Grid size = 8 x 8                                                         r = grid size

Calculations:

p + p + p + p + p = 5p

r + 2r + 2r + 2r = 7r

-1 + 1 = 0

Formula for T-shape: q = 5p + 7r

Justification: (5 x 35) + (7 x 8) = 231

The example above justifies clearly that the formula (q = 5p + 7r) works for all T-shapes that are rotated 1800.

Now I am going to change the grid size to a completely contrasting size, this time the grid size is 5 x 5 and a contrasting T-number will be used.

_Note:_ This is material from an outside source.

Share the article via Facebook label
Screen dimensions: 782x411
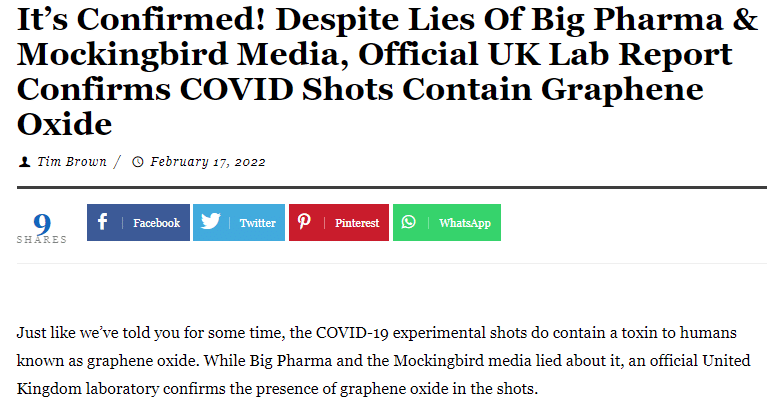157,223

T- number = T8                                                         p = T-number

T- total = 75                                                              q = T-total

Grid size = 5 x 5                                                       r = grid size

Calculations:

p + p + p + p + p = 5p

r + 2r + 2r + 2r = 7r

-1 + 1 = 0

Formula for T-shape: q = 5p + 7r

Justification: (5 x 8) + (7 x 5) = 75

Although this time the T-number I have used is different from the numbers used before the outcome is still exactly the same. This justifies that the formula (q = 5p + 7r) works for any T-shape that has a rotation of 1800 regardless of the T-number or the grid size.

Overall after using various T-numbers and different grid sizes I have come to the conclusion that the formula for T-shapes that are rotated 1800 is (q = 5p + 7r). Using the formula I can now calculate different T-totals for different grid sizes and show a general pattern. Below are the patterns from the grid sizes I used.

9 x 9 general pattern:

As the T-numbers increase by 1, the T-total increases by 5.

8 x 8 general pattern:

As the T-numbers increase by 1, the T-total increases by 5.

5 x 5 general pattern:

As the T-numbers increase by 1, the T-total increases by 5.

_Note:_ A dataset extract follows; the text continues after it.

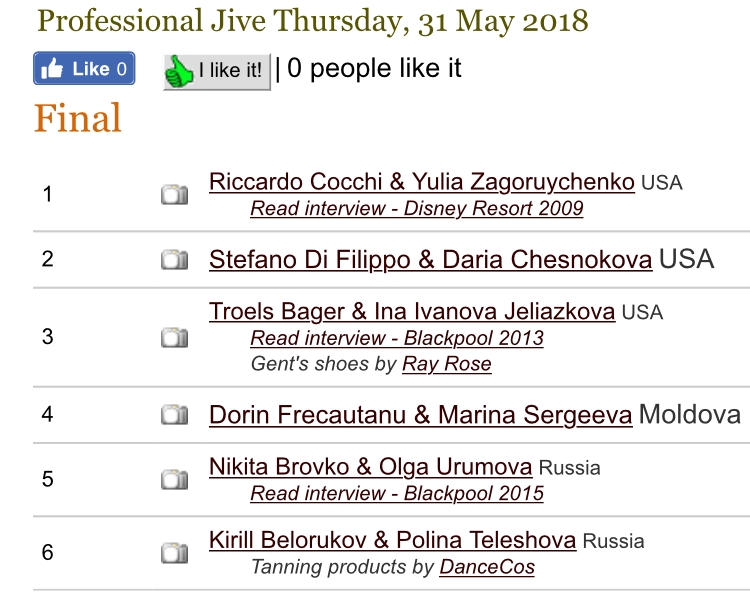This screenshot has height=597, width=750.
Task: Click the Facebook Like button
Action: coord(84,68)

My formula to calculate the T-total is the same for all of these grid sizes (when the T-shape is rotated 1800). This justifies my formula, (q = 5p + 7r).

T- number = T49                                                        p = T-number

T- total = 182                                                            q = T-total

Grid size = 9 x 9                                                       r = grid size

Calculations:

p + p + p + p + p = 5p

-r + -2r + -2r + -2r = -7r

-1 + 1 = 0

Formula for T-shape: q = 5p – 7r

Justification: (5 x 49) - (7 x 9) = 182

Example:

T- number = T31                                                        p = T-number

T- total = 187                                                            q = T-total

Grid size = 9 x 9                                                       r = grid size

Calculations:

p + p + p + p + p = 5p

-r + -2r + -2r + -2r = -7r

-1 + 1 = 0

Formula for T-shape: q = 5p – 7r

Justification: (5 x 50) - (7 x 9) = 187

The above examples justify that the formula (q = 5p – 7r) works for all standard T-shapes. Using this formula the T-total can be calculated with the need of only the T-number and grid size.

I am now going to use different grid sizes to try and justify my formula, (q = 5p – 7r).

 

T- number = T38                                                          p = T-number

T- total = 134                                                              q = T-total

Grid size = 8 x 8                                                         r = grid size

Calculations:

p + p + p + p + p = 5p

-r + -2r + -2r + -2r = -7r

-1 + 1 = 0

Formula for T-shape: q = 5p – 7r

Justification: (5 x 38) - (7 x 8) = 134

The above example clearly justifies that the formula (q = 5p – 7r) works for all standard T-shapes. Below is another example but this time the grid size is 5 x 5.

T- number = T12                                                        p = T-number

T- total = 25                                                              q = T-total

Grid size = 5 x 5                                                       r = grid size

Calculations:

p + p + p + p + p = 5p

-r + -2r + -2r + -2r = -7r

-1 + 1 = 0

Formula for T-shape: q = 5p – 7r

Justification: (5 x 12) - (7 x 5) = 25

Overall after using various T-numbers and different grid sizes I have come to the conclusion that the formula for standard T-shapes is (q = 5p - 7r). Using the formula I can now calculate different T-totals for different grid sizes and show a general pattern. Below are the patterns from the grid sizes I used.

9 x 9 general pattern:

As the T-numbers increase by 1, the T-total increases by 5.

8 x 8 general pattern:

As the T-numbers increase by 1, the T-total increases by 5.

5 x 5 general pattern:

As the T-numbers increase by 1, the T-total increases by 5.

My formula to calculate the T-total is the same for all of these grid sizes (standard T-shape). This justifies my formula, (q = 5p - 7r).